10 Kasım 2024 Pazar

ÖHD: Marmara bölge hapishanelerinde tecrit ve şiddet arttı

Marmara bölgesindeki hapishanelerde tecrit, fiziksel ve psikolojik şiddetin arttığını belirten ÖHD'li Şeyma Önal, yetkililere işkencenin önlenmesi için sorumluluklarını yerine getirme çağrısı yaptı.

Özgürlük İçin Hukukçular Derneği (ÖHD) İstanbul Şubesi Hapishane Komisyonu, Marmara bölgesinde yer alan 19 hapishanede Ocak ve Haziran ayları arasında gerçekleşen hak ihlallerine ilişkin raporunu dernek binasında düzenlenen basın açıklamasıyla duyurdu.

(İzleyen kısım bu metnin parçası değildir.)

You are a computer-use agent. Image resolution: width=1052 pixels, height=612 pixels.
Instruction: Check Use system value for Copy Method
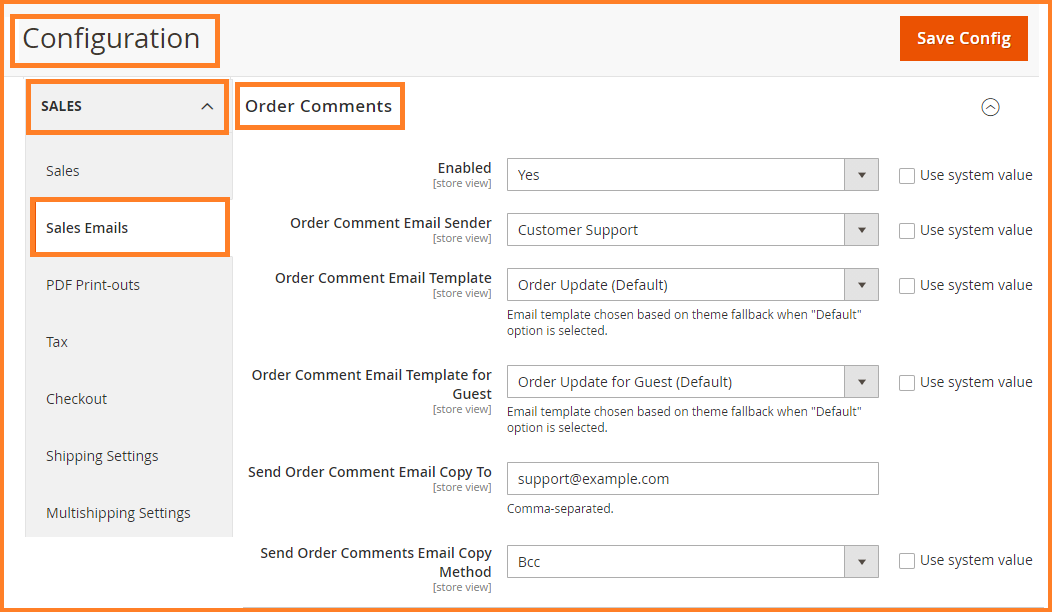pyautogui.click(x=907, y=561)
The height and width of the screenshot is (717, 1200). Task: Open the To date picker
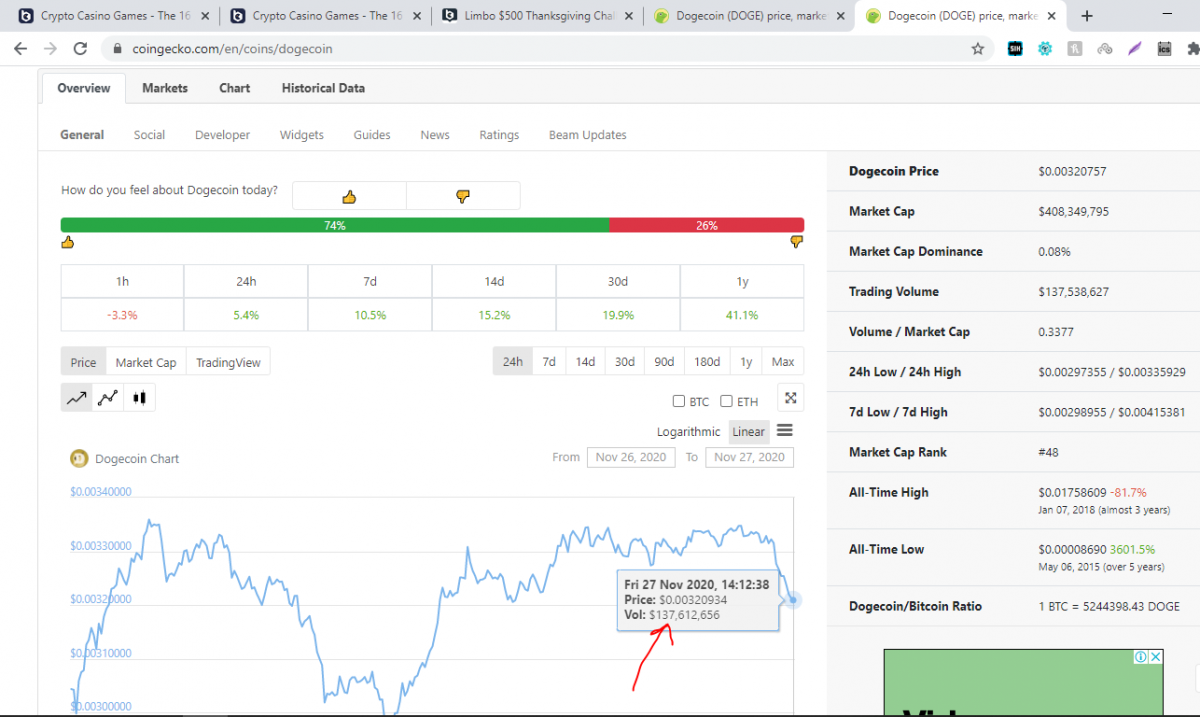pos(749,457)
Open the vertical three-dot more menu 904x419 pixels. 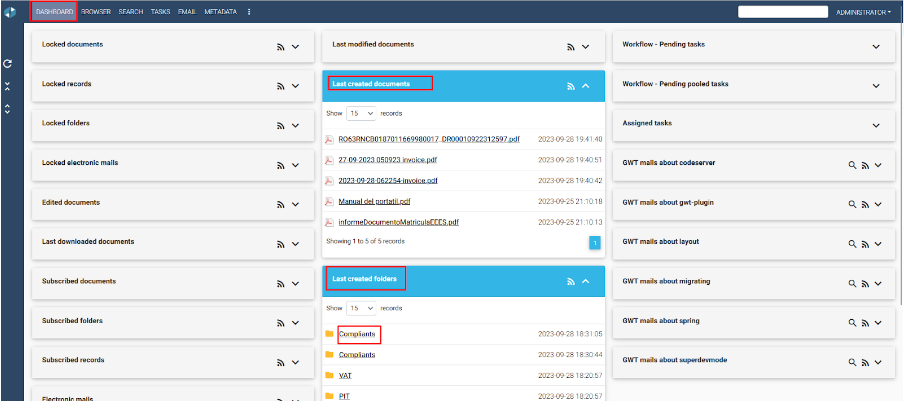249,12
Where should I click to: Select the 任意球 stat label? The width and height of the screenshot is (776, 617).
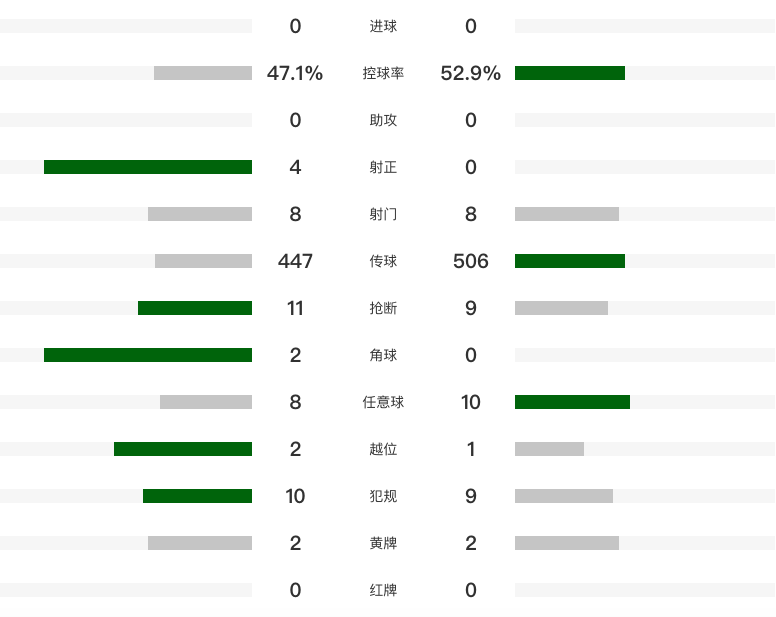[383, 402]
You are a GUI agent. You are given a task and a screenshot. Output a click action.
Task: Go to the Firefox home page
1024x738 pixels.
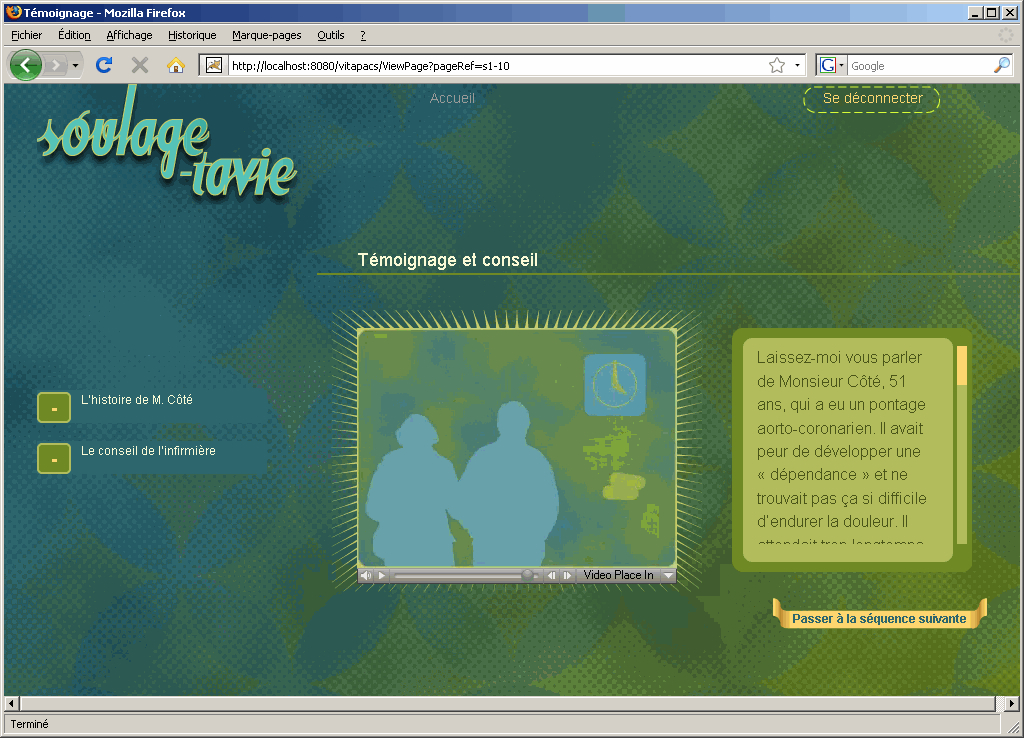click(x=175, y=65)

Raporu kamuoyuyla paylaşan avukat Şeyma Önal, son dönemde halka dönük sert politikaların hapishanelerde daha da ağırlaştığını ifade etti. Marmara bölge hapishanelerinde tecrit, psikolojik ve fiziksel işkencenin arttığını vurgulayan Önal, "Devletler, taraf oldukları sözleşmelerde yer verilen işkence yasağını da göz önünde bulundurarak hapishanelerde işkencenin önlenmesi için gerekli tedbirleri almalıdır. Bu husus devletlerin işkence ve diğer insan hakları ihlallerinin önlenmesine dair aktif yükümlülüklerinin bir gereğidir" ifadelerini kullandı.

YAYIN YASAKLARI
Gazete ve dergi gibi yayınların hapishane idareleri tarafından keyfi olarak yasaklandığını dile getiren Önal, "Özellikle mahpuslar tarafından yazılan Kürtçe mektupların gönderilmemesi ya da mahpuslara gelen Kürtçe mektupların engellenmesi dışarıda Kürtçe'ye yönelik süren ayrımcılığın hapishanelerde de devam ettiğini göstermektedir" dedi.

Hasta tutsakların durumuna da dikkat çeken Önal, tedavi hakkının engellendiğini, muayene süreçlerinin uygun bir şekilde yürütülmediğinin altını çizdi.

ÇIPLAK ARAMA 
Bakırköy Kadın Kapalı Hapishanesi'nde çok sayıda kadın tutsağın çıplak aramaya maruz kaldığını belirten Önal, yaklaşık 1 ay tutsak kalan gazeteci Esra Solin Dal'ın yaşadıklarına değindi. Önal, şunları belirtti: "Talep etmesine rağmen uzun bir süre diğer mahpusların bulunduğu odaya alınmadığı ve tek başına bir hücrede tutulduğu, mahpusun hücrede tek tutulmasıyla ilgili hapishane idaresine, Adalet Bakanlığı'na ve çeşitli kurumlara başvuruda bulunduğu ancak buna ilişkin bir sürecin yürütülüp yürütülmediği konusunda bilgi sahibi olunamadığı, mahpusun, diğer mahpusların bulunduğu odaya geçme şeklindeki yazılı ve sözlü taleplerinin hapishane idaresince cevapsız bırakıldığı aktarılmıştır."

'İMRALI TECRİDİ KALDIRILMALI'
Adalet Bakanlığı'na gönderdikleri mektuplarda geçen "Kürt halk önderi" ibaresi nedeniyle 7 tutsak hakkında "haberleşme ve iletişim araçlarından yoksun bırakma" cezası verildiğini aktaran Önal, hapishanelerde "Abdullah Öcalan'a özgürlük, Kürt sorununa çözüm" kampanyası kapsamında eylemin sürdüğünü hatırlattı.

Önal, şöyle devam etti: "Tutsakların talepleri, Türkiye'nin taraf olduğu uluslararası sözleşmeler, Anayasa ve Ceza İnfaz Kanunu'nda güvence altına alınan temel hak ve özgürlükler doğrultusunda Abdullah Öcalan üzerindeki hukuka aykırı tecridin son bulması, Öcalan'ın ailesi ve avukatları ile görüşmesi ve Kürt sorununun demokratik yollarla çözümünün sağlanmasıdır. Tutsaklar, politik yaklaşımlar sebebiyle ağır hak ihlallerinin yaşandığı, tecrit uygulamalarının yoğunlaştığı ve fiziksel şiddetin yanında psikolojik şiddetin ciddi şekilde arttığı bu dönemde aile ve yakınlarıyla görüşemeyecek olmalarının ağır sonuçlar doğuracağı ortadadır. Bu sebeple mahpuslar daha fazla hak ihlaline uğramadan; hapishanelerde devam eden eylemlerin son bulması için Abdullah Öcalan'a uygulanan hukuka aykırı tecridin kaldırılması ve Kürt sorununun demokratik yollarla çözümü hususunda adımlar atılmalıdır."